More than 30,000 prescriptions for Bayer AG's Cipro were written last year after anthrax-tainted letters, which killed five people, were sent to US government officials and media outlets in three states in the weeks following the September 11 attacks.

Many more people self-prescribed the drug after obtaining it from the Internet or abroad, which increased the risk of drug resistance as well as complications from serious side effects.

"Here we have a situation where a very important broad-spectrum antibiotic is massively used and we have the risk that more people can develop drug-resistant complications, which could lead to death, than would have actually been killed in the anthrax attacks," Dr. Chris Willmott told a science conference.

The professor at Leicester University in central England cited research from scientists at Johns Hopkins University in the United States, who modeled the impact of 5,000 prescriptions of Cipro. The results suggested it would have prevented nine cases of anthrax.

"At the same time, about two people per hour in American hospitals are dying of complications of drug-resistant bacteria. That equates to around about 17,000 people a year," Willmott added.

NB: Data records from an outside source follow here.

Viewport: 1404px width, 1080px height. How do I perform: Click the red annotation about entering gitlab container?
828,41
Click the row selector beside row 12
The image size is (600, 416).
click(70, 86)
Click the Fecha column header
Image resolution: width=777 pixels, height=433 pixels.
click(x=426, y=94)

Cipro, or ciprofloxacin, is an antibiotic that is used for a wide range of bacterial infections and life-threatening illnesses such as pneumonia, meningitis and septicaemia, which unlike anthrax can easily be transmitted to other people.

Willmott told the British Association for the Advancement of Science festival that overprescribing Cipro increases the threat of resistance and could make people vulnerable to other infections.

The US Centers for Disease Control and Prevention now recommends doxycycline, a member of a different class of antibiotics, instead of Cipro against anthrax.

"The frenzy whipped up regarding Cipro as the only cure for anthrax led to widespread and unnecessary self-prescription of ciprofloxacin," said Willmott.

"It remains to be seen if there is a significant increase in resistance-associated fatalities resulting from this unregulated misuse of a vital antibacterial drug," he added.

Last month, scientists at Rockefeller University in New York announced they may have found a new treatment that would make it impossible for anthrax to mutate into a resistant form.